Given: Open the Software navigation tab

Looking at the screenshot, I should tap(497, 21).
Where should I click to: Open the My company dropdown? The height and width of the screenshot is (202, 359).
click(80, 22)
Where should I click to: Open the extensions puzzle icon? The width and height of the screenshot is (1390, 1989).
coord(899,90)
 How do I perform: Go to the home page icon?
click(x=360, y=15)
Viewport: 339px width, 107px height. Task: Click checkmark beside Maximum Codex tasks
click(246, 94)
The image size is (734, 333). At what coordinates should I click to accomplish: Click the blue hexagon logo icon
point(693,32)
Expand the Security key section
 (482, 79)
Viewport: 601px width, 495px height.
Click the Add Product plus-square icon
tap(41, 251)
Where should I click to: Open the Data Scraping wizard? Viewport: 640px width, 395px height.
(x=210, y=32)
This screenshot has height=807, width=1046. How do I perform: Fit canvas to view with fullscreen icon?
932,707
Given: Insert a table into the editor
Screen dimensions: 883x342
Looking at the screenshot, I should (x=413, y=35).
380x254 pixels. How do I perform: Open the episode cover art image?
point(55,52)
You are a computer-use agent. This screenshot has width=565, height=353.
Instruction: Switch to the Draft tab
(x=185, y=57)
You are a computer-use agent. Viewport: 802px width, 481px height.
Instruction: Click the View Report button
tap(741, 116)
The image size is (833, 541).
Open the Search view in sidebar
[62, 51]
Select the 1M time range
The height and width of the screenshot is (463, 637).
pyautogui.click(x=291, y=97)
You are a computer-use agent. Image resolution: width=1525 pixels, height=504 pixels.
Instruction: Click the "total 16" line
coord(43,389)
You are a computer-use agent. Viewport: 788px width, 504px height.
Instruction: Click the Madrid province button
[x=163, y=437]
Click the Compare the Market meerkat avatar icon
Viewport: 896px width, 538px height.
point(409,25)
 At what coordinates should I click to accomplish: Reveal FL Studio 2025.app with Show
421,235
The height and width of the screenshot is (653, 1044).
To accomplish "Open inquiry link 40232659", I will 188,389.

Problem description
With "computer" as the string to match, show every line of the entries above that has it.

Answer below
You are a computer-use agent. This screenshot has width=565, height=353.
You are a computer-use agent. Viewport: 802px width, 481px height.
You are a computer-use agent. Image resolution: width=1525 pixels, height=504 pixels.
You are a computer-use agent. Viewport: 788px width, 504px height.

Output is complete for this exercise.